Decision: Reuse the current smoke suite and augment it with claim scans rather than inventing new test families

Rationale: The existing Playwright smoke helpers already validate rendered routes, placeholder-link bans, forbidden public residue, metadata, redirects, mobile navigation, keyboard reachability, and overflow. Those checks, plus a targeted static grep scan for newly forbidden terms, are the narrowest sufficient validation.

Alternatives considered:

• Run Laravel/Pest/Filament tests: rejected because this feature does not touch apps/platform.
• Add a new website-only test framework: rejected because the current smoke suite already covers the needed route and claim surfaces.
• Rely only on manual copy review: rejected because emitted output, links, and metadata also need executable proof.

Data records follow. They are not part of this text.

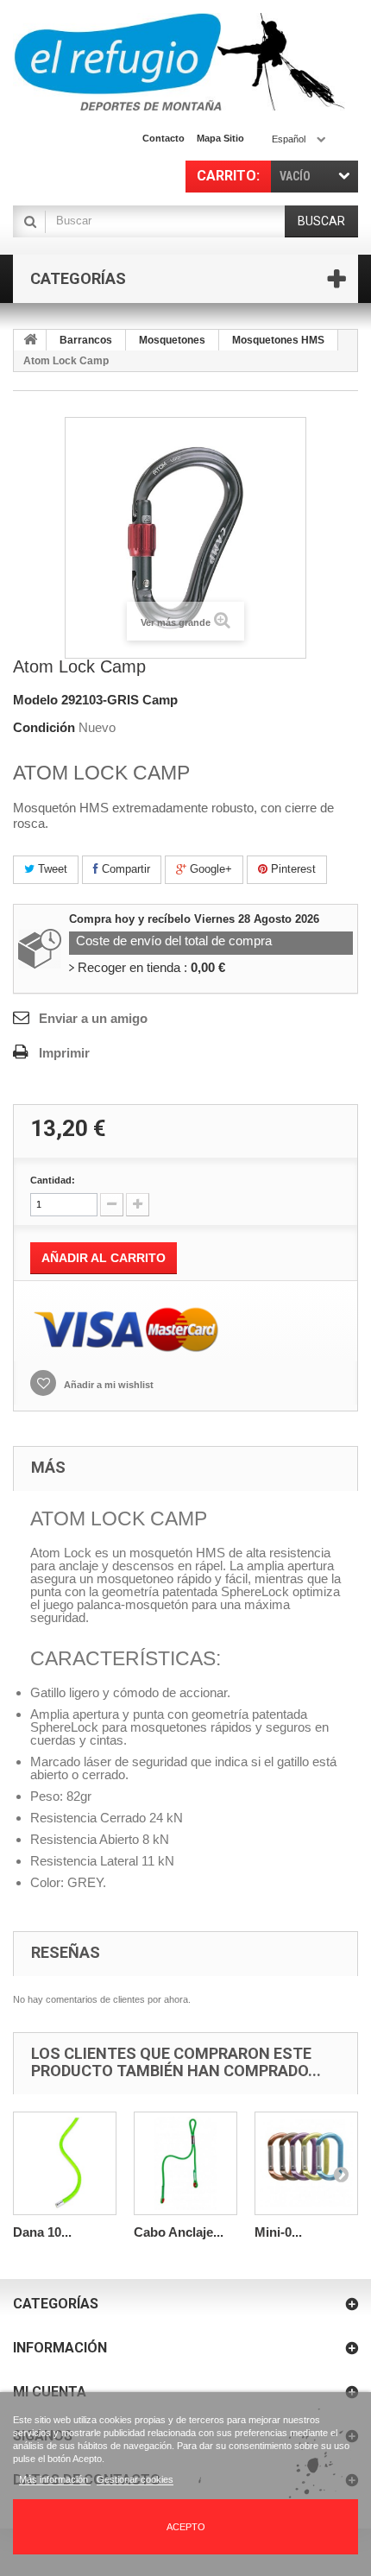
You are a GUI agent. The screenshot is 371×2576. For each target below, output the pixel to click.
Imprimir (64, 1052)
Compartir (124, 868)
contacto (163, 138)
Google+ (209, 868)
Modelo (35, 699)
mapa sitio (220, 138)
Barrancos (86, 340)
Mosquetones (172, 340)
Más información (55, 2479)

Decision: Keep docs and locale mirrors intentional and in sync with the positioning contract

Rationale: The public website exposes docs routes under both the default locale and /en/... mirrors, and both route families are driven by shared content/copy organization. Public docs and locale mirrors therefore need the same claim discipline and route-intent review as the core marketing pages.

Alternatives considered:

• Treat docs exposure as separate from positioning: rejected because public docs influence buyer understanding and indexing.
• Update only German default routes: rejected because /en/... pages share the same positioning responsibility.
• Hide all docs routes temporarily: rejected unless specific routes are found to be unready during implementation.

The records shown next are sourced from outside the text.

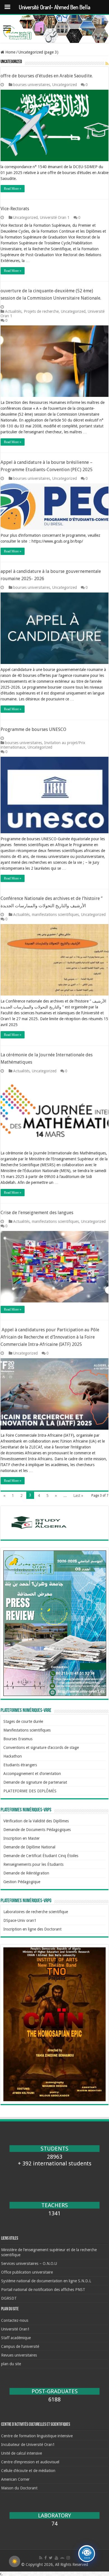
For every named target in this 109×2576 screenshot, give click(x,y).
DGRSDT (9, 2298)
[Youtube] (56, 2557)
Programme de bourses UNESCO (33, 729)
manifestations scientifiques (55, 914)
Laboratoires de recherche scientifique (35, 1912)
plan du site (11, 2364)
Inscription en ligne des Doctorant (32, 1929)
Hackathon (12, 1756)
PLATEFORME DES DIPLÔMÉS (29, 1791)
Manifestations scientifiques (27, 1730)
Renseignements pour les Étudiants (33, 1864)
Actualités (13, 311)
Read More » (12, 189)
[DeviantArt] (62, 2557)
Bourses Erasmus (17, 1739)
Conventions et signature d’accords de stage (41, 1747)
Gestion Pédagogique (21, 1882)
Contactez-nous (14, 2320)
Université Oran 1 (55, 217)
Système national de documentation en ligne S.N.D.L (46, 2281)
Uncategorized (64, 84)
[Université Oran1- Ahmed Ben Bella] (54, 29)
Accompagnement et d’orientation (32, 1773)
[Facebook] (45, 2557)
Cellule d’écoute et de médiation (28, 2470)
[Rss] (41, 2557)
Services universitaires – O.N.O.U (29, 2263)
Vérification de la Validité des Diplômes (36, 1821)
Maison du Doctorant (19, 2488)
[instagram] (68, 2557)
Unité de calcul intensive (21, 2453)
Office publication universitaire (27, 2272)
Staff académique (16, 2338)
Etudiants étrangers (20, 1765)
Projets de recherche (41, 311)
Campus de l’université (20, 2346)
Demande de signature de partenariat (35, 1782)
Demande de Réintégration (26, 1873)
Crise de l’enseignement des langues (37, 1212)
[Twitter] (50, 2557)
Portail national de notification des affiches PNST (43, 2289)
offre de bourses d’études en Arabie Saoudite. (47, 75)
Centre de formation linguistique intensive (37, 2436)
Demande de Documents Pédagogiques (37, 1829)
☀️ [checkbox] (14, 2561)
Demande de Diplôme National (29, 1847)
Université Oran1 (15, 2329)
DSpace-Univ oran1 (19, 1920)
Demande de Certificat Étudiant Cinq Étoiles (40, 1855)
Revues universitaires (19, 2355)
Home (9, 52)
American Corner (15, 2479)
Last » (78, 1495)
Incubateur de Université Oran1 (28, 2444)
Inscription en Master (21, 1838)
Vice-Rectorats (15, 208)
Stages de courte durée (23, 1721)
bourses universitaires (31, 84)
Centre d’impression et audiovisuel (30, 2462)
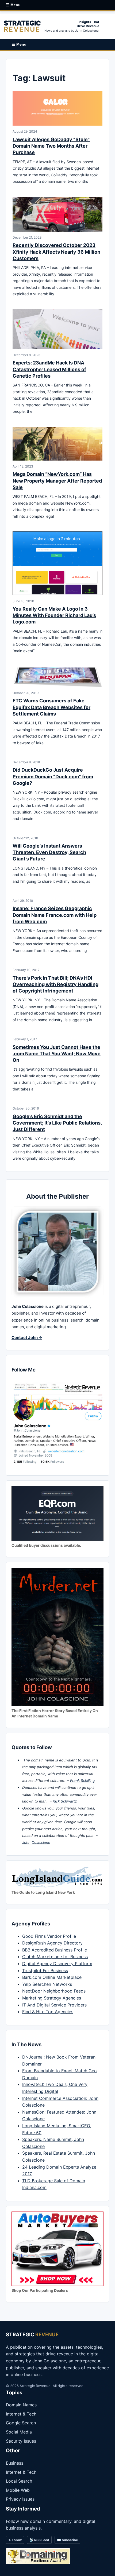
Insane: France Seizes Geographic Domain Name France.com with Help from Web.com (55, 915)
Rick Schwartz (65, 1801)
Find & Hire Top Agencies (47, 2011)
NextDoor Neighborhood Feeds (54, 1991)
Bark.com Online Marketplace (52, 1977)
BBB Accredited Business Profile (54, 1950)
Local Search (19, 2481)
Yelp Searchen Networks (47, 1984)
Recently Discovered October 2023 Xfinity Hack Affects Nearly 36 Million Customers (56, 251)
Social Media (19, 2432)
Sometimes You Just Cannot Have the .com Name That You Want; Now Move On (57, 1053)
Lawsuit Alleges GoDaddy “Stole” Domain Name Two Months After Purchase (51, 146)
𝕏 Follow (15, 2540)
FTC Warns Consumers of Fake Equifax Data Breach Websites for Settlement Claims (51, 707)
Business (14, 2463)
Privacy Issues (20, 2499)
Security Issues (21, 2441)
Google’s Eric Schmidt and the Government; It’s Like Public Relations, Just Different (57, 1123)
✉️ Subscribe (67, 2540)
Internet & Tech (21, 2414)
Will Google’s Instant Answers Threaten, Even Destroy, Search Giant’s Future (49, 852)
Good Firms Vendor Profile (49, 1936)
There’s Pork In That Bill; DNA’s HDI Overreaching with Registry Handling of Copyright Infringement (55, 984)
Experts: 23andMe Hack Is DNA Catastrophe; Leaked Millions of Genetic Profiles (49, 369)
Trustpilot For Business (45, 1970)
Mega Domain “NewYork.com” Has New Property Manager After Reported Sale (57, 480)
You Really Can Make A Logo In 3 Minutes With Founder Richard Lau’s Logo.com (54, 615)
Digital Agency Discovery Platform (57, 1963)
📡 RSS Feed (39, 2540)
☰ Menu (13, 5)
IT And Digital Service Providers (54, 2005)
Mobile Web (18, 2490)
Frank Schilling (82, 1780)
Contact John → (26, 1337)
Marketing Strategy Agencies (51, 1998)
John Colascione (36, 1842)
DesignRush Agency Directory (52, 1943)
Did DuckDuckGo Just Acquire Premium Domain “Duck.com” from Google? (53, 776)
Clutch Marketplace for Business (55, 1956)
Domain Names (21, 2404)
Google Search (21, 2422)
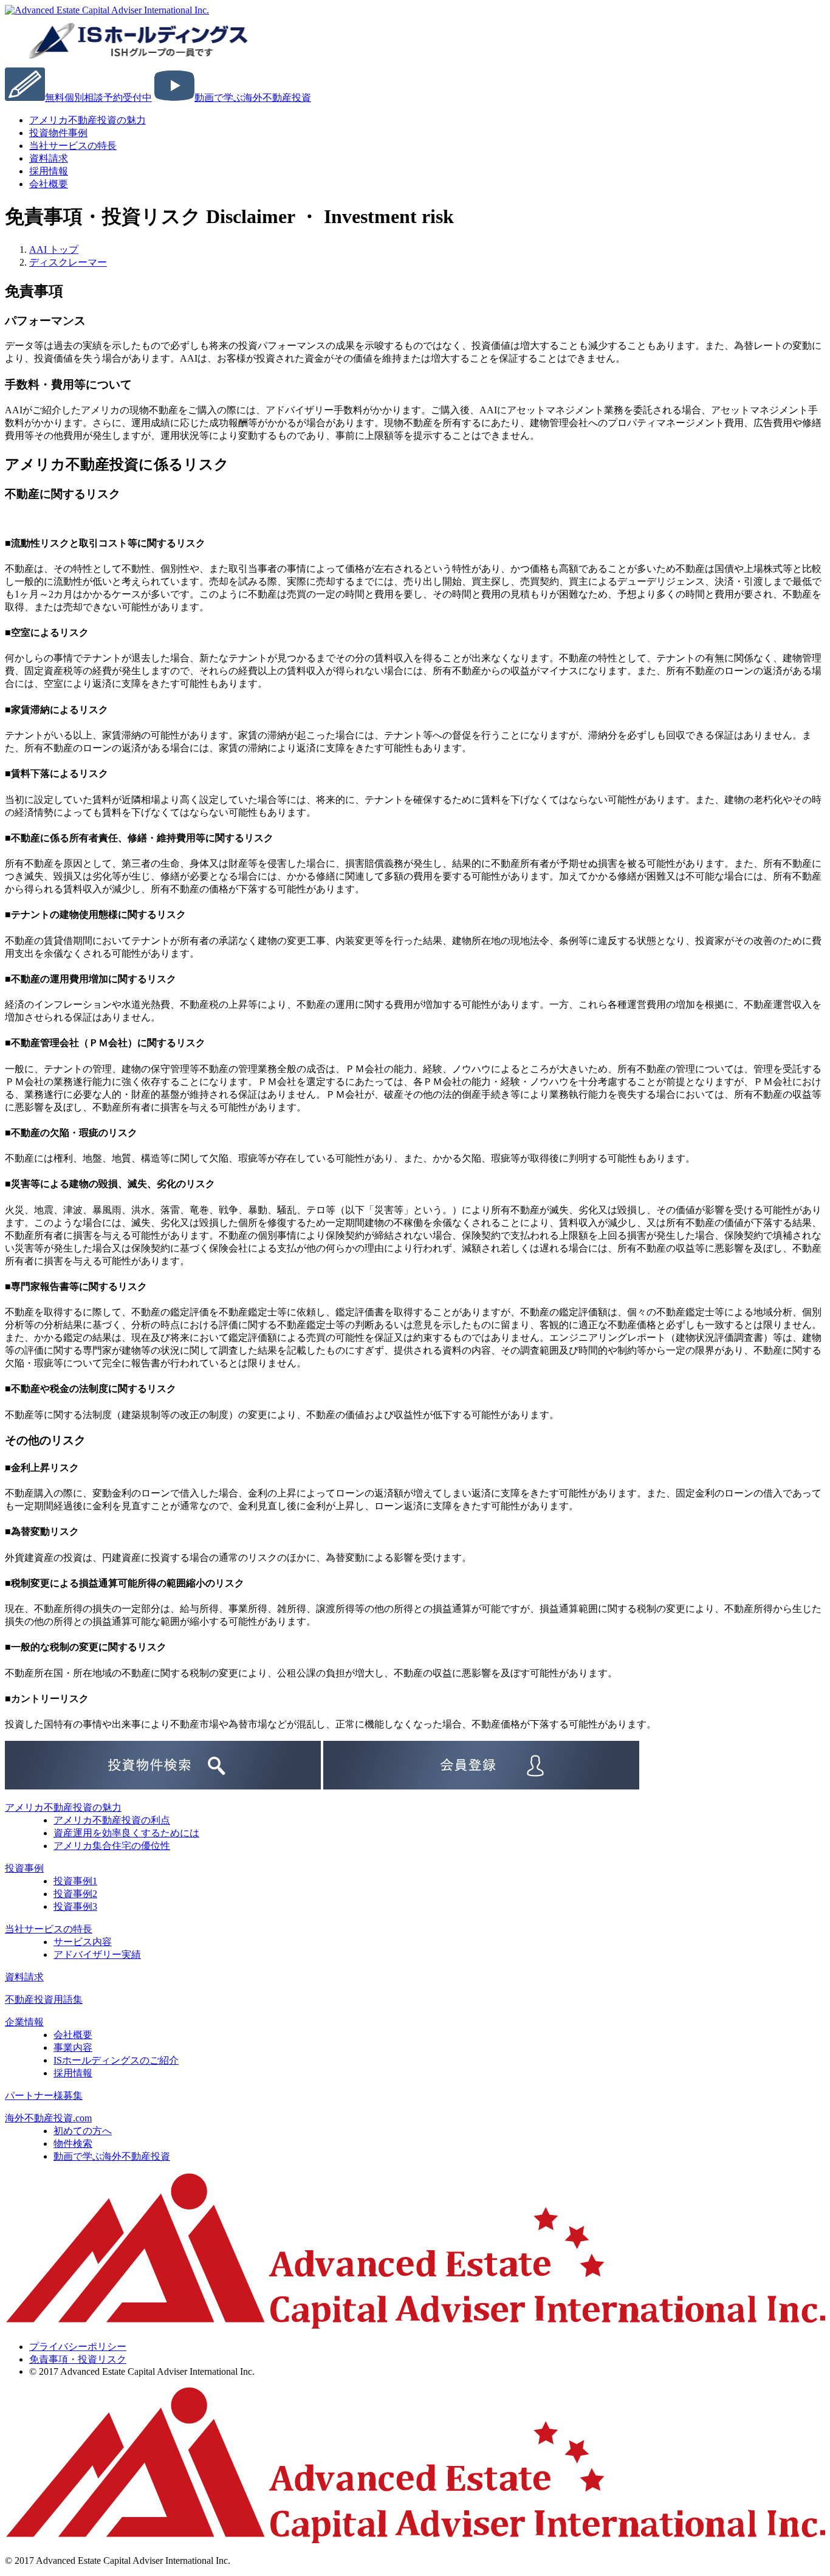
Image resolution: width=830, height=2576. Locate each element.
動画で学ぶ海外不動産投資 (111, 2156)
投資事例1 (75, 1881)
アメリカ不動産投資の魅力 (87, 120)
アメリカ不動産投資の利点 (111, 1820)
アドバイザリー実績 (97, 1954)
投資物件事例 (58, 133)
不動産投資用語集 (44, 1999)
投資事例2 (75, 1894)
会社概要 (48, 184)
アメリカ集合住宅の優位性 (111, 1846)
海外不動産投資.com (48, 2118)
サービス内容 (82, 1942)
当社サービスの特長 (73, 145)
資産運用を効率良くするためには (126, 1833)
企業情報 (24, 2022)
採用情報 (72, 2073)
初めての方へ (82, 2131)
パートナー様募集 (44, 2095)
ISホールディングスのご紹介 (116, 2060)
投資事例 (24, 1868)
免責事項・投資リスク (77, 2359)
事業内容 (72, 2047)
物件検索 (72, 2143)
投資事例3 (75, 1906)
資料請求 (24, 1977)
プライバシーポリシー (77, 2346)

Current Source Observations

• Core marketing routes in /Users/ahmeddarrazi/Documents/projects/wt-website/apps/website/src/pages are thin wrappers around shared components in /Users/ahmeddarrazi/Documents/projects/wt-website/apps/website/src/components/pages.
• Navigation labels, CTA labels, page titles, and page descriptions are centralized in /Users/ahmeddarrazi/Documents/projects/wt-website/apps/website/src/data_files/site-copy.ts.
• Metadata flows through /Users/ahmeddarrazi/Documents/projects/wt-website/apps/website/src/layouts/MainLayout.astro and /Users/ahmeddarrazi/Documents/projects/wt-website/apps/website/src/components/Meta.astro.
• Locale routing is mirrored under /Users/ahmeddarrazi/Documents/projects/wt-website/apps/website/src/pages/en using shared component and copy sources.
• Starlight docs content lives under /Users/ahmeddarrazi/Documents/projects/wt-website/apps/website/src/content/docs and is publicly rendered.
• Existing smoke coverage lives under /Users/ahmeddarrazi/Documents/projects/wt-website/apps/website/tests/smoke and already includes forbidden public pattern detection, placeholder-link detection, metadata checks, and mobile/keyboard/overflow checks.
• Placeholder collections still exist under /Users/ahmeddarrazi/Documents/projects/wt-website/apps/website/src/content/blog, /Users/ahmeddarrazi/Documents/projects/wt-website/apps/website/src/content/insights, and /Users/ahmeddarrazi/Documents/projects/wt-website/apps/website/src/content/products; public exposure must remain intentional and route-safe.